O Teodoro, o Gonçalo e o Jorge que seguiam juntos, tinham-me apanhado há uns metros atrás.
Seguia eu agora com eles. Lado a lado com o Teodoro, seguíamos alguns metros à frente do Gonçalo e do Jorge. Íamos na conversa, já não me recordo sobre o quê, e eis quando a vejo, ali, imponente, dobradinha mas em todo o seu esplendor, naquela cor que quase se confundia com a do estradão, uma nota de 50 Euros.

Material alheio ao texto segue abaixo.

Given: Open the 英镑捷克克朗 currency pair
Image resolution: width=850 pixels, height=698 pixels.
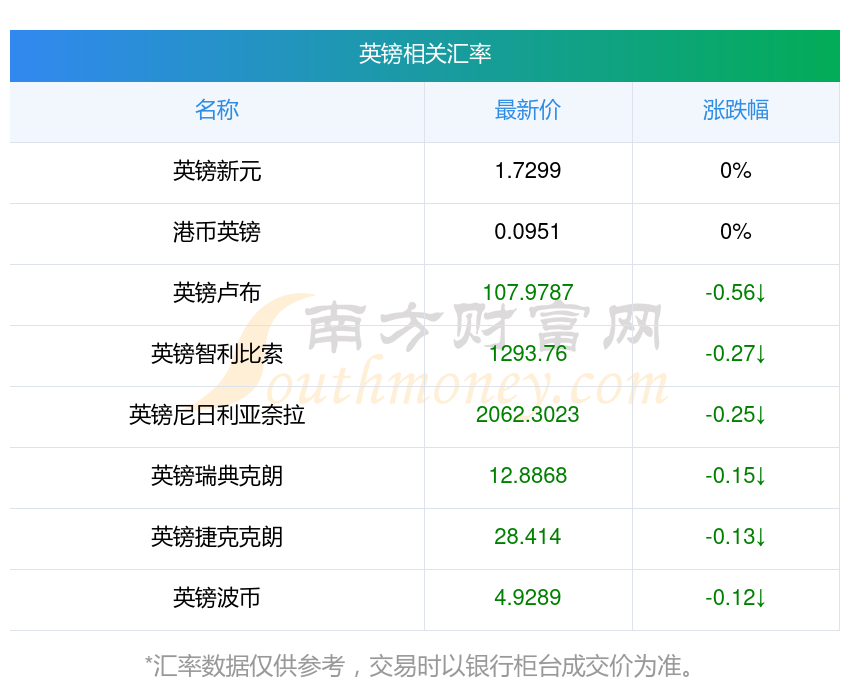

Exclamei: “Olha!!! 50 Euros!!!!” e o Teodoro, distraído, nem percebeu do que estava a falar. Agachei-me, esquecendo todas as dores de quem já leva 80 Km nas pernas, peguei-lhe com carinho e apertei-a na mão como que para que não fugisse para parte incerta. Continuámos a correr comentando a sorte de tal achado…
Continuamos a descida, fazemos uma curva à direita, e umas boas cinco dezenas de metros lá em baixo vem um atleta em sentido contrário. O que poderia fazer alguém com sensivelmente 80 Km e 3000 metros de desnível positivo nas pernas, acabado de ultrapassar o ponto mais alto do percurso e após iniciar uma longa descida que se estende por quase 10 Km, voltar para trás de novo em direcção ao cume?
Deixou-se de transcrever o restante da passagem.